▶ **TEXT BLOCK**
▬▬▬
Sunday, September 4, 2011

In Defense of an Open-Hearted Nationalism

About the author of this article for Help Catalonia

Marina Geli i Fàbrega
Minister of Health in the Catalan Government (2003-2010)

When I’m far from home and someone asks me "where are you from?" my answer always is "from Catalonia, of course." Then, to explain what and who we are, I never hesitate to say that we are a nation. A country that became a European nation thanks to its history and culture, a melting pot of many civilizations. A nation that borders the Mediterranean and the Pyrenees, with rugged mountains and happy valleys. A nation with its own Romance language, the language of the troubadours and minstrels in the beginning, and now used by everyone.

Its history and culture made of it a nation with its own identity long before the concept of the modern state existed. A nation is never created by decree, it is beyond semantics and legal interpretation. Being a nation is a collective feeling forged over years. It survives and is resilient despite the vicissitudes of time. Thus, Catalonia continues to exist as a country regardless of its official recognition as such, or whether there is reconciliation between past, present and a collective and shared ambition for our future.
▬▬▬
▶ **DATASET EXCERPT**

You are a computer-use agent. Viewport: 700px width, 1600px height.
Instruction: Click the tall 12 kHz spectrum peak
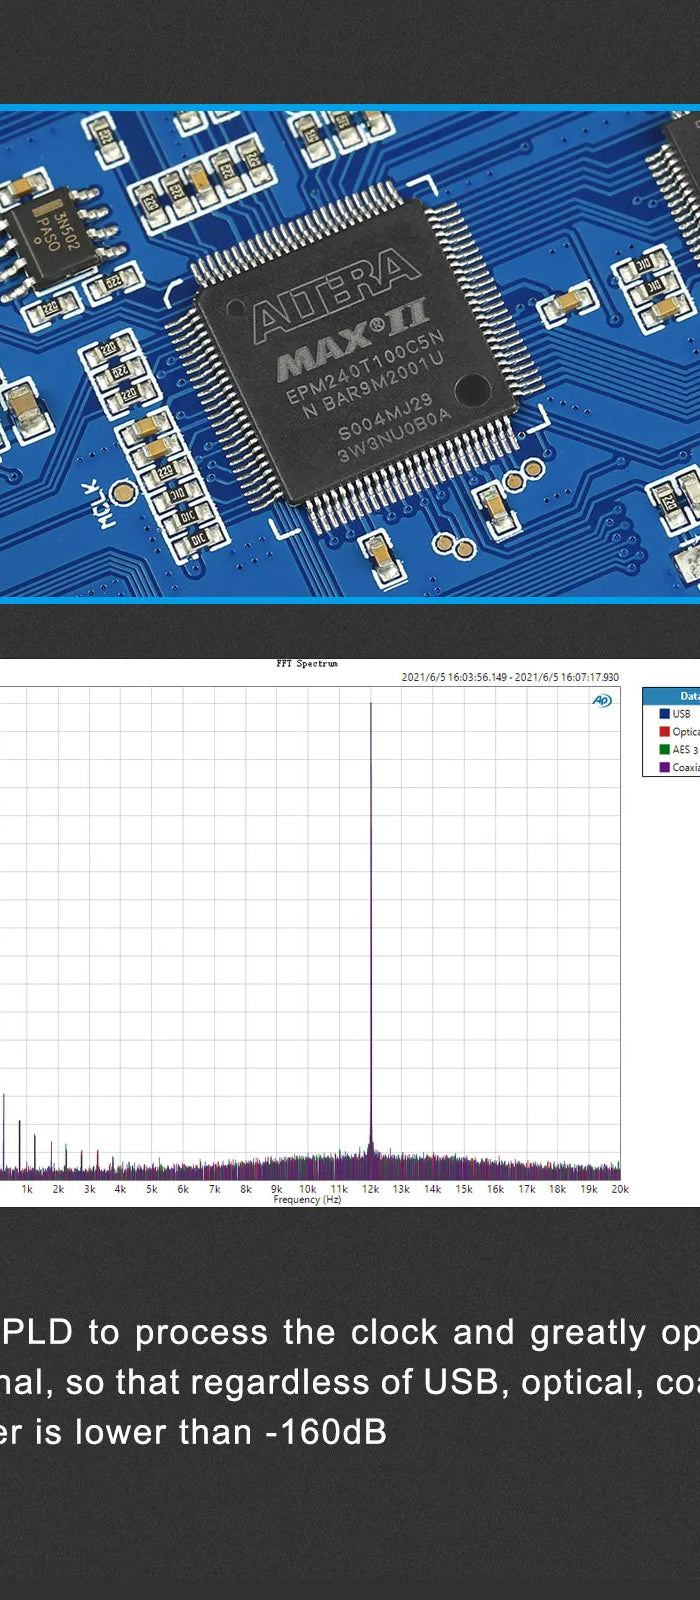click(371, 900)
▬▬▬
▶ **WHAT IS REQUIRED**
Continue the essay on Catalonia as a nation from its last sentence, carrying its argument for an open-hearted nationalism forward.

▶ **YOUR RESPONSE**
Historically, Catalonia has always wanted to be governed by itself, to define its own politics. That’s why it is one of the oldest parliamentary democracies in the world, with 129 presidents since 1359, despite various dictatorships and attacks over the years that abolished all its institutions. This fact alone shows this to be true: Catalonia is a nation. But it is also a diverse country open to the outside world, specially to Europe and the Mediterranean.

The mixture of agriculture, industry and tourism-oriented commerce has created a plural and open society, with an also much open economy and society than other countries of the Iberian Peninsula and other European regions. The different waves of immigrants are part of Catalonia’s DNA and shouldn’t spell any trouble for its national or social stability.

I feel therefore, as many other Catalans, almost genetically patriotic, with a strong and rational sense of belonging to my country, Catalonia. Emotionally, I feel myself disconnected from the idea of an excluding nationalism. For me, nationalism is a tricky concept because I worry about the fine line that separates it from excluding others in order to reassure oneself. Nationalists would like to own the feeling of belonging to a nation exclusively, be it Catalan or Spanish.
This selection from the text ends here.